The Rieter Short Staple Yarn Laboratory is designed to help meet the needs of the textile industry in applied research. State-of-the-art machinery converts fibers less than 65 mm into spun yarn. Spinning capability includes ring, compact, open-end and air-jet spinning. Services range from evaluating the processability of various fibers and blends to running trials for the determination of optimum machine settings and speeds.
Equipment and Capabilities
Frequently Asked Questions…
What is ring spinning?
In short, ring spun yarns are composed of short staple fibers that are held together by twists. All of the fibers are aligned parallel to each other in the long direction of the yarn (this is achieved through either the combing or carding process).
Ring spun yarns are used in most apparel and can also be used in upholstery and drapery.

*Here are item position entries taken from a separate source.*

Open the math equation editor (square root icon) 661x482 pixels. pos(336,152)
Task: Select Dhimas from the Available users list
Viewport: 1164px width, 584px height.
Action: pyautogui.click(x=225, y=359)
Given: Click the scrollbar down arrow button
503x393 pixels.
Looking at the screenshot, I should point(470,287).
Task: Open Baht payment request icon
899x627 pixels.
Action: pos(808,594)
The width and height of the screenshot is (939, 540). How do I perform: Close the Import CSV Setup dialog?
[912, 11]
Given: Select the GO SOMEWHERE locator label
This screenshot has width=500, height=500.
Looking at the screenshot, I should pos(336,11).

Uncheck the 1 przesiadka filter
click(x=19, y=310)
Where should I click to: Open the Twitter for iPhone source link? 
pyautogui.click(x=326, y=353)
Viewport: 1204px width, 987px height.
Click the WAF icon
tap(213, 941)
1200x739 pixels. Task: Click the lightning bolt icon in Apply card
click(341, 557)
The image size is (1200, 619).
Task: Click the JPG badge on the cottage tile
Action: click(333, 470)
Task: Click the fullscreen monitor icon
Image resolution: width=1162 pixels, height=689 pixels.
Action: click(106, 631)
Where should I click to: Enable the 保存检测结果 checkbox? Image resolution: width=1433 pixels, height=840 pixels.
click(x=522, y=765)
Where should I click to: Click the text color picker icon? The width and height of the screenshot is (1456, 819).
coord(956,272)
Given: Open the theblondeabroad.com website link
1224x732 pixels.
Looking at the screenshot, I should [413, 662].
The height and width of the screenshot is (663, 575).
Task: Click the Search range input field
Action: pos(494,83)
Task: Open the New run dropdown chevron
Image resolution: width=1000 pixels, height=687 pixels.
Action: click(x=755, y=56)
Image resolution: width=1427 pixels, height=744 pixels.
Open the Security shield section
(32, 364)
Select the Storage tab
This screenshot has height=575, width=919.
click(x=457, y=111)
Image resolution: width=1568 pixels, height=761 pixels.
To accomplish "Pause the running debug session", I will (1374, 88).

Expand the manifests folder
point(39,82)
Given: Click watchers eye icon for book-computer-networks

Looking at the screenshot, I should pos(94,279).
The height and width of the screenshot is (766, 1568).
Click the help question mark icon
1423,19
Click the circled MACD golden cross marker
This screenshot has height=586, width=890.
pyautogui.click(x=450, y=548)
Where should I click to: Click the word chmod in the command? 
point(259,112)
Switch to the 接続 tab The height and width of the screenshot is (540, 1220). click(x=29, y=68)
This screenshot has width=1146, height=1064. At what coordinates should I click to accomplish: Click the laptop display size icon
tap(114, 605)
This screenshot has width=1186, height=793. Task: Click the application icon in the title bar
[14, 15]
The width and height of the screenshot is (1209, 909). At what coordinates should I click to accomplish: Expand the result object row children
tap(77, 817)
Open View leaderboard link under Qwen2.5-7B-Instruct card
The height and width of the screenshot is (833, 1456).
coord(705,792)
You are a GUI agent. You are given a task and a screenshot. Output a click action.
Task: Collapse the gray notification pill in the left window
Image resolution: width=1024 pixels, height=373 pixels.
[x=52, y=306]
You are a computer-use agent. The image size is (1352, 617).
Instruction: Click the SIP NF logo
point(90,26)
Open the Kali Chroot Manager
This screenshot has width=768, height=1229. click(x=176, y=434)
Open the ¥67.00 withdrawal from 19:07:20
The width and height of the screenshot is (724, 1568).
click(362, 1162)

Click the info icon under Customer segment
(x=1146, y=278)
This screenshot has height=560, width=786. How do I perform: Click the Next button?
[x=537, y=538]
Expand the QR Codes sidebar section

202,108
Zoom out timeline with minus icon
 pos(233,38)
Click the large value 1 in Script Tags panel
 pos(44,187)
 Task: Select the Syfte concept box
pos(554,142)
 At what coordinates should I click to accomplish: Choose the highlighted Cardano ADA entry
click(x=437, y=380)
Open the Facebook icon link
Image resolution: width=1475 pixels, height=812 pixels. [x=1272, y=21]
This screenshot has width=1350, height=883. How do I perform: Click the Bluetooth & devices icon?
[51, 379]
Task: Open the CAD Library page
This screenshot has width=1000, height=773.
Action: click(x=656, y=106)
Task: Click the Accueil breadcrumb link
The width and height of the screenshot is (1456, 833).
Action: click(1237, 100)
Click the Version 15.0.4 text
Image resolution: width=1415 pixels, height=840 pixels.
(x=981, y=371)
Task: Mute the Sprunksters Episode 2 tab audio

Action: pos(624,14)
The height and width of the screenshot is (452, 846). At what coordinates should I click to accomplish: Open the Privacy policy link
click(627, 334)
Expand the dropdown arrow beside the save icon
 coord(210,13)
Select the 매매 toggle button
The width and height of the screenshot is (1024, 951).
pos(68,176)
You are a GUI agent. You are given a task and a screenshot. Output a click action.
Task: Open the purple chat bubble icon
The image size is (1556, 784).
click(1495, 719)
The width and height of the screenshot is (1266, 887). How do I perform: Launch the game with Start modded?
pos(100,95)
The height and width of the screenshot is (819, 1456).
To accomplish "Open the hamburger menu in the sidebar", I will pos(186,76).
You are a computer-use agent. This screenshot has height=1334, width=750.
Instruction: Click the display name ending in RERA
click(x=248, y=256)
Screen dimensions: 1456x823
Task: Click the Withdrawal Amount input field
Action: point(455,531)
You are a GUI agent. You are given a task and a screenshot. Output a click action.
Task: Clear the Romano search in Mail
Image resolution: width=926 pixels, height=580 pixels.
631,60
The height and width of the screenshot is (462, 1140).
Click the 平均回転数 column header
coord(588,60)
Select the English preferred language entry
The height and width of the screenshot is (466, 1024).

What is open ended spinning?
Open ended spinning creates a yarn composed of fibers held together by twist or wrapper fibers. The yarns produced through open ended spinning contain fibers that are not as well aligned compared to that of ring spun yarns. However, open ending spinning is an efficient process for producing ticker yarns with a more uniform diameter.
Open ended spun yarns are most commonly used to produce denim, sweatshirts, terry cloth, t-shirts, and bedding.
What is air-jet spinning?
Air-jet spun yarns are composed of a straight core of fibers, wrapped together with twisted fibers on the surface. Some properties of the yarn include more uniformity and less fuzz compared to that of ring spun. In contrast, air-jet yarns are not as strong as ring spun.
Air-jet spun yarns are commonly used to produce textiles used for sheets or pillow cases.